Não digo cura, mas posso dizer que foi um desabafo. São letras fortes e nós mesmas que escrevemos, então são experiências que já passamos ou vimos alguém passar. Acontece também da identificação pela letra da outra. Nada do que está sendo dito tem a reprovação de alguém. Escuto trechos que não são meus, mas me emociono, quero cantar junto porque também me representam.
Em um contexto tão conturbado, como ajudar a construir narrativas de autocuidado, especialmente entre mulheres pretas?
Acredito que nossa música traduz muitas vezes o que passamos, o que sofremos, mas também o que almejamos. Pensando nisso, quando escrevemos defendendo nosso direito de existir é como um grito nosso por esse autocuidado. Acho que cada uma de nós precisa encontrar em si uma força. É uma forma de se cultivar e juntas nós celebramos isso também, o que nos fortalece.
Qual é o papel do rap que vocês fazem para as construções de vida de outras pessoas?

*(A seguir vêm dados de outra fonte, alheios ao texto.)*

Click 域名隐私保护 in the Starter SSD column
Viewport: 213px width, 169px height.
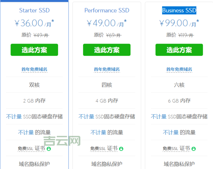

Em cada música que compomos existe a nossa verdade, o que acreditamos, o que sentimos e como reagimos às vivências e sentimentos. Muitas pessoas se identificam e recebem positivamente a mensagem. A música tem esse poder de fazer pensar no que está sendo dito, abrir a mente e, se você quiser, levar aquela mensagem para a vida. Nós, que fazemos música, entendemos que da mesma forma que a música nos faz bem, inspira e já nos salvou de alguma forma uma música feita por nós pode inspirar e motivar.
Há alguma música que as ajuda nos dias difíceis? Gostaríamos da indicação de cada uma de vocês.
Drik Barbosa:
"Enjoy Ya Self" (Slakah The Beatchild)
"Equilíbrio" (Kamau)
Tatiana Bispo:
"Put Your Records on" (Corinne Bailey Rae)
"Passou" (Djavan)
Alt Niss:
"Bag Lady" (Erykah Badu)
"Vida Loka Parte 2" (Racionais Mcs)
Stefanie:
"Em Teus Braços" (Laura Souguellis)
E qualquer uma do The Foreign Exchange
Tassia:
"Sozinho" (Metá Metá)
Mayra Maldjian:
"Sonâmbulo" (Céu)
E qualquer uma da Kelela
Karol de Souza:
"Quadro da Vida" (Brício)
E qualquer uma de Bob Marley
Foi Conceição Evaristo, citada por Djamila Ribeiro em um dos sons do novo álbum das minas, quem disse: "Nossa voz estilhaça a máscara do silêncio". Que nossas vozes, em prosa, poesia, rima e melodia, sigam mostrando novas possibilidades de fartura de vida às que virão.
Obrigada, mulheres negras.
*A coluna Sankofas é assinada em conjunto, mas o texto de outubro excepcionalmente foi escrito apenas por Nayra Lays. Alexandre Ribeiro auxiliou na entrevista e na edição do texto.